F tensorflow/stream_executor/cuda/cuda_dnn.cc:521] Check failed: cudnnSetTensorNdDescriptor(handle_.get(), elem_type, nd, dims.data(), strides.data()) == CUDNN_STATUS_SUCCESS (3 vs. 0)batch_descriptor: {count: 0 feature_map_count: 16 spatial: 128 128 128  value_min: 0.000000 value_max: 0.000000 layout: BatchDepthYX}
我试图将模型实例的编译版本和未编译版本都传递给multi_gpu_model函数,但它没有改变任何东西。我这样称呼它:

multi_model = multi_gpu_model(model, gpus=4)
编译是这样完成的,不会产生任何错误:

multi_model.compile(
    optimizer=keras.optimizers.Adam(5e-4),
    loss=dice_coefficient_loss,
    metrics=[dice_coefficient]
            + get_label_wise_dice_coefficient_functions(n_labels))

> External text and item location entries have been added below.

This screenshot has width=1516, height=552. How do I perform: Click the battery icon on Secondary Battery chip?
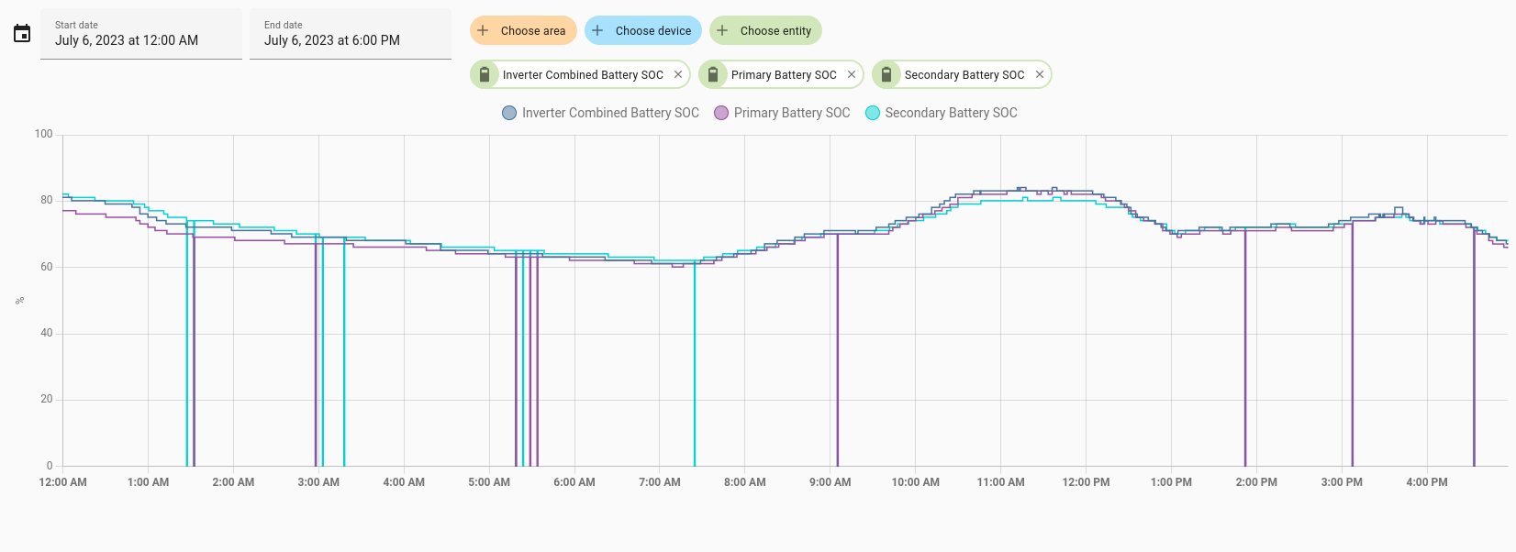pos(886,75)
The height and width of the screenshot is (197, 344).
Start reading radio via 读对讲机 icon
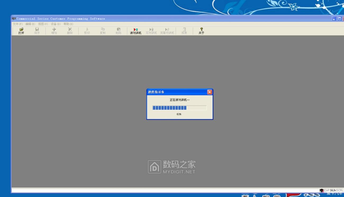pos(135,31)
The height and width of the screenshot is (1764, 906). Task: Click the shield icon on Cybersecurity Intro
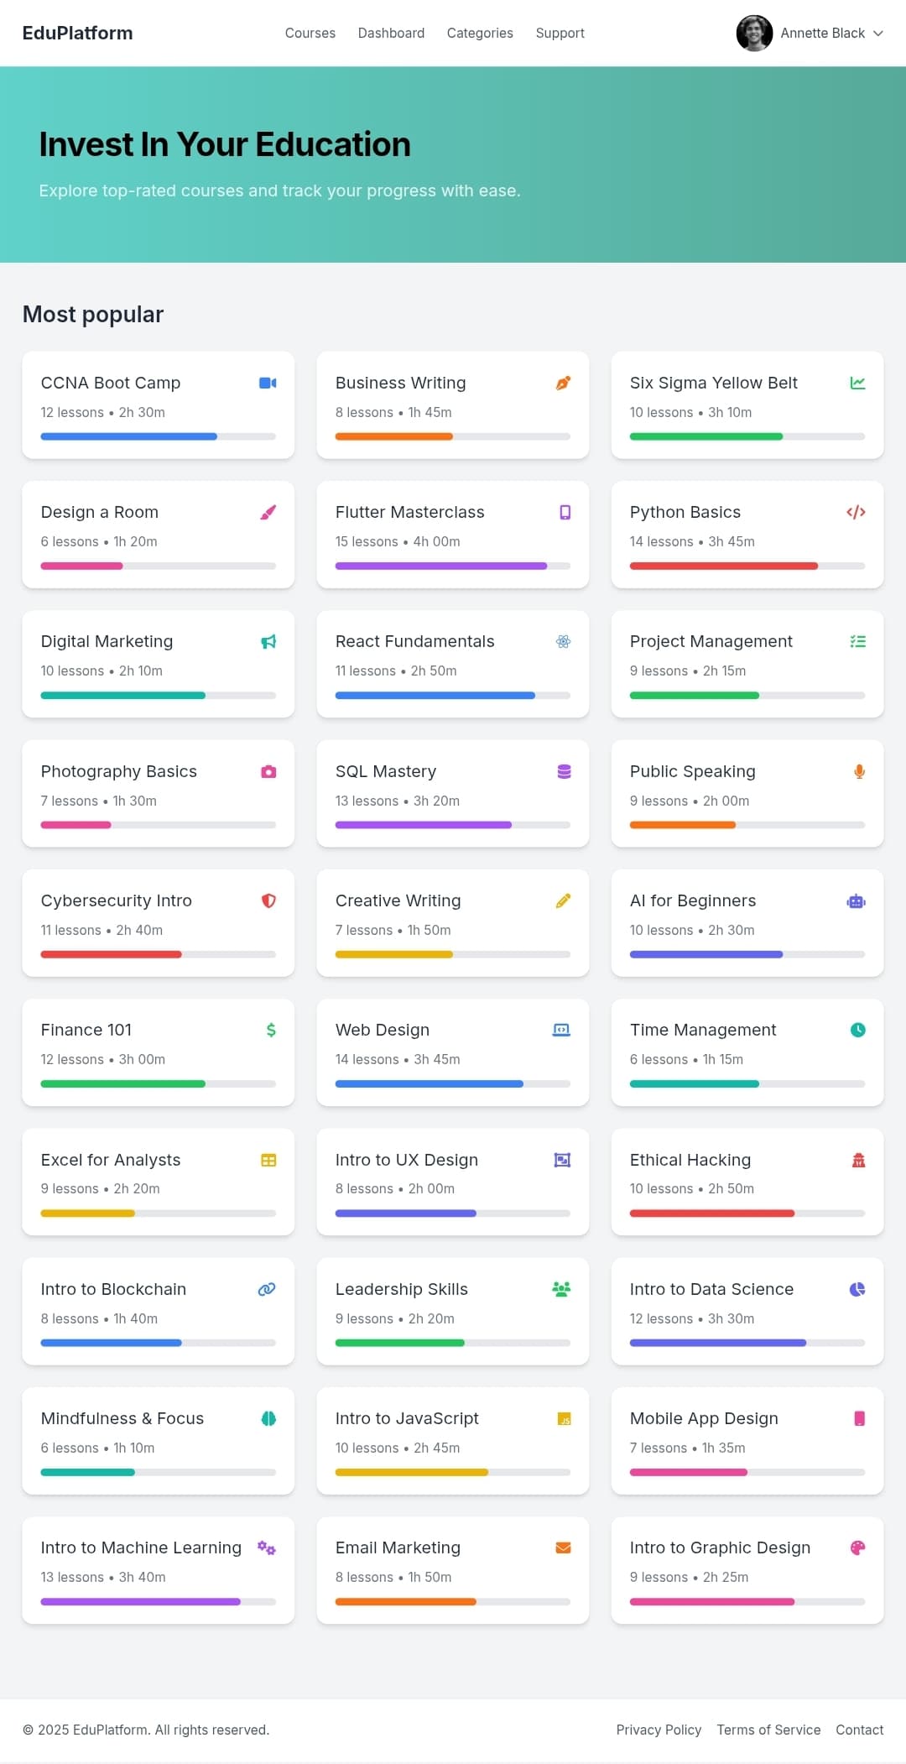tap(268, 900)
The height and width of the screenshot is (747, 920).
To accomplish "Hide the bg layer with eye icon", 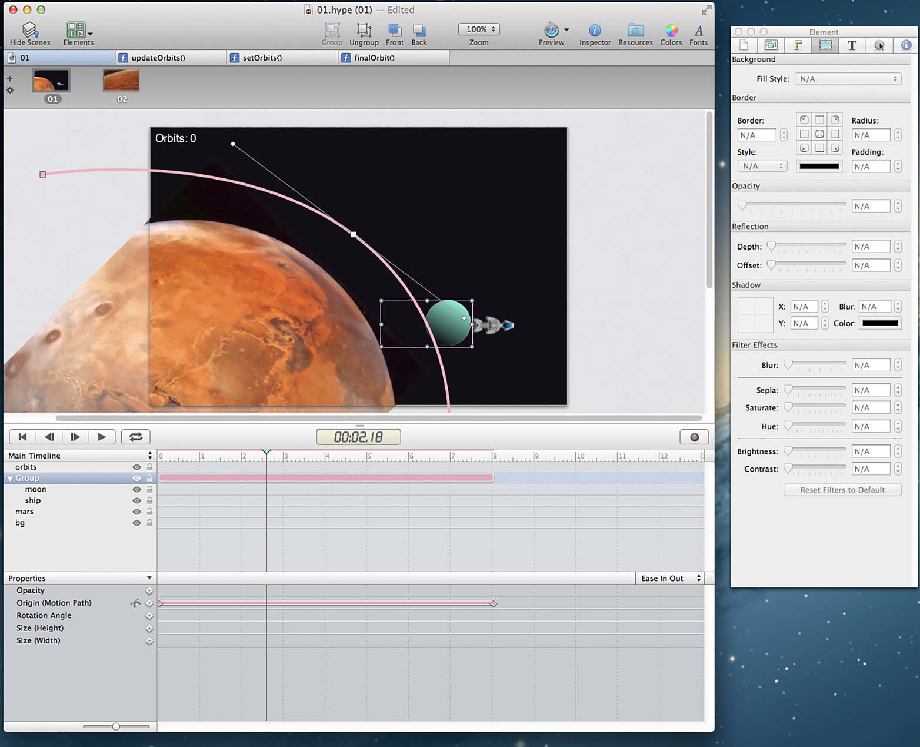I will [136, 523].
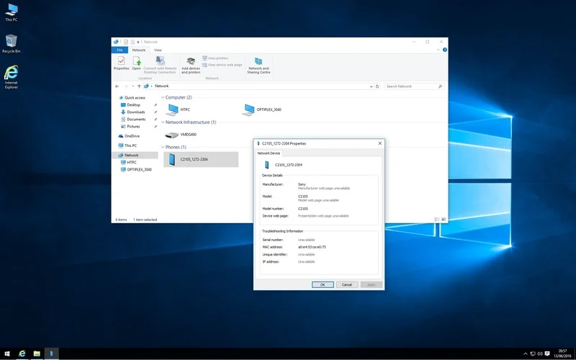This screenshot has height=360, width=576.
Task: Click Cancel in the Properties dialog
Action: [x=347, y=284]
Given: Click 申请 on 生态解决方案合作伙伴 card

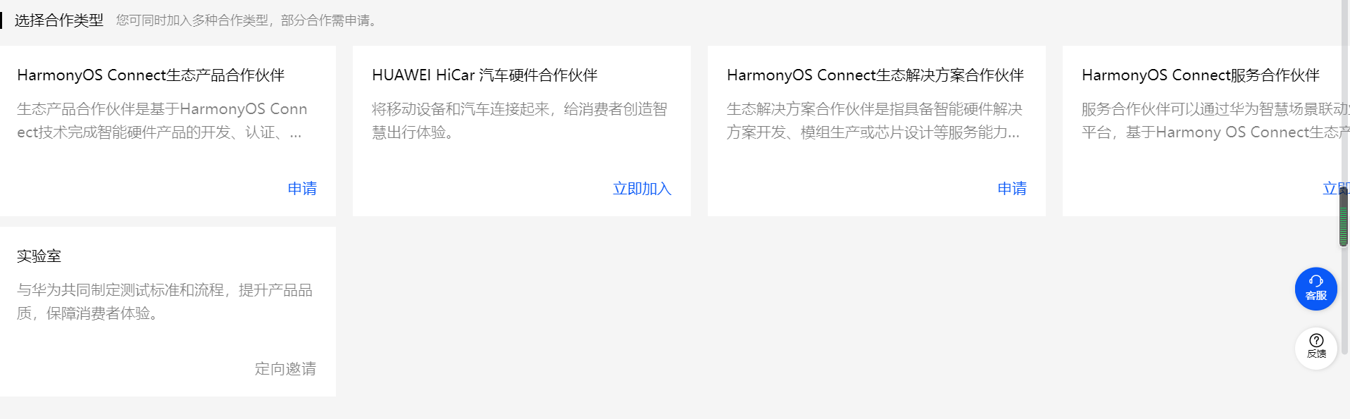Looking at the screenshot, I should tap(1012, 189).
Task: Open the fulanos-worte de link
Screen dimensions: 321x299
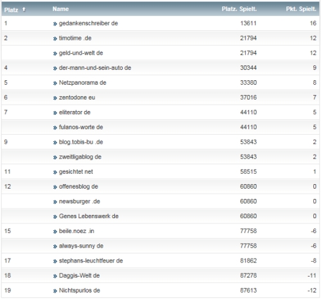Action: 81,127
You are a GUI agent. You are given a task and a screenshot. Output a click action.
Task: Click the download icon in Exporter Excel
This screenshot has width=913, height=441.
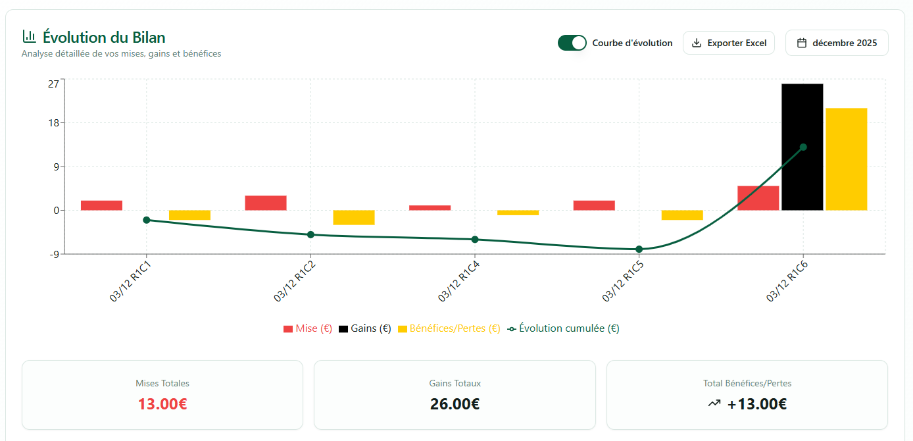(697, 43)
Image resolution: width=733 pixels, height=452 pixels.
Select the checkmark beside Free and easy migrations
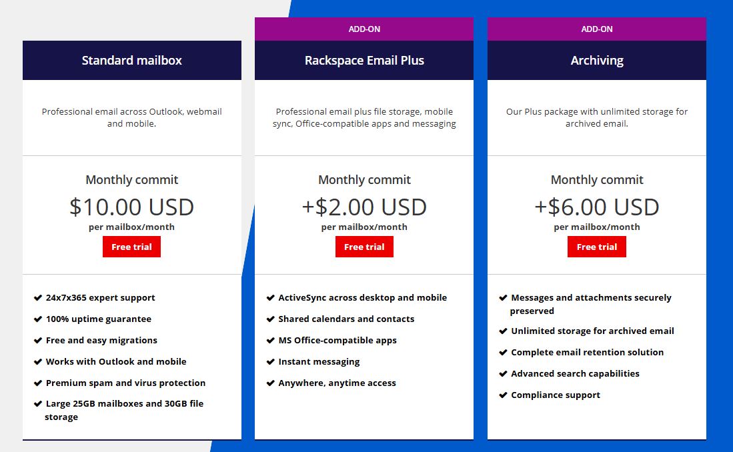38,340
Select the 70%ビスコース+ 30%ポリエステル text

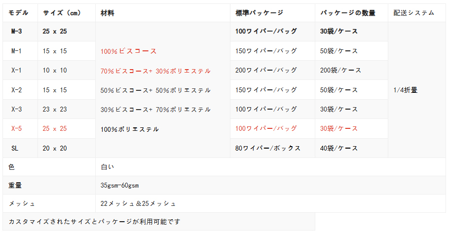[x=155, y=71]
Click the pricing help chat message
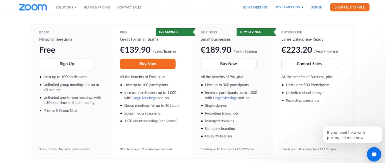Image resolution: width=385 pixels, height=163 pixels. coord(352,135)
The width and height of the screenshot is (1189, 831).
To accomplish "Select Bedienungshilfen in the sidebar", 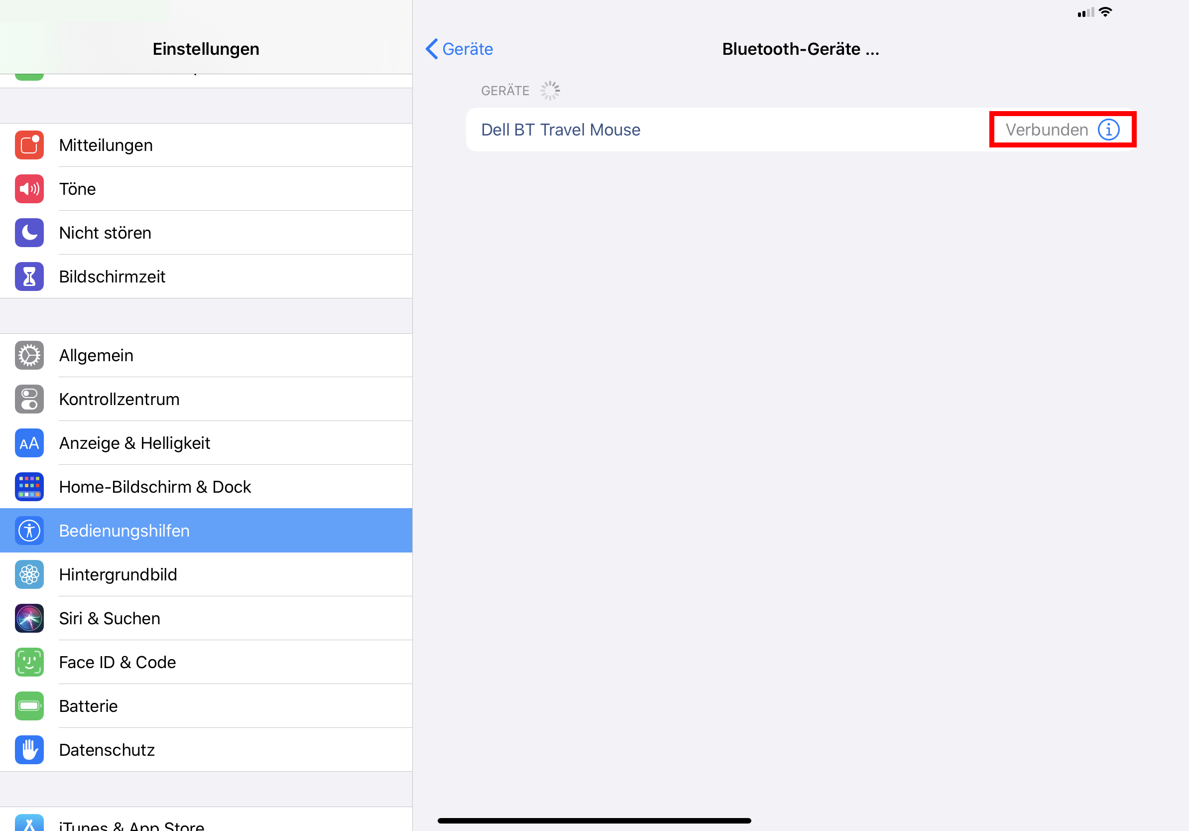I will coord(124,531).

def dice_coefficient(y_true, y_pred, smooth=1.):
    y_true_f = K.flatten(y_true)
    y_pred_f = K.flatten(y_pred)
    intersection = K.sum(y_true_f * y_pred_f)
    return ((2. * intersection + smooth)
            / (K.sum(y_true_f) + K.sum(y_pred_f) + smooth))


def dice_coefficient_loss(y_true, y_pred):
    return -dice_coefficient(y_true, y_pred)


def label_wise_dice_coefficient(y_true, y_pred, label_index):
    return dice_coefficient(y_true[:, label_index], y_pred[:, label_index])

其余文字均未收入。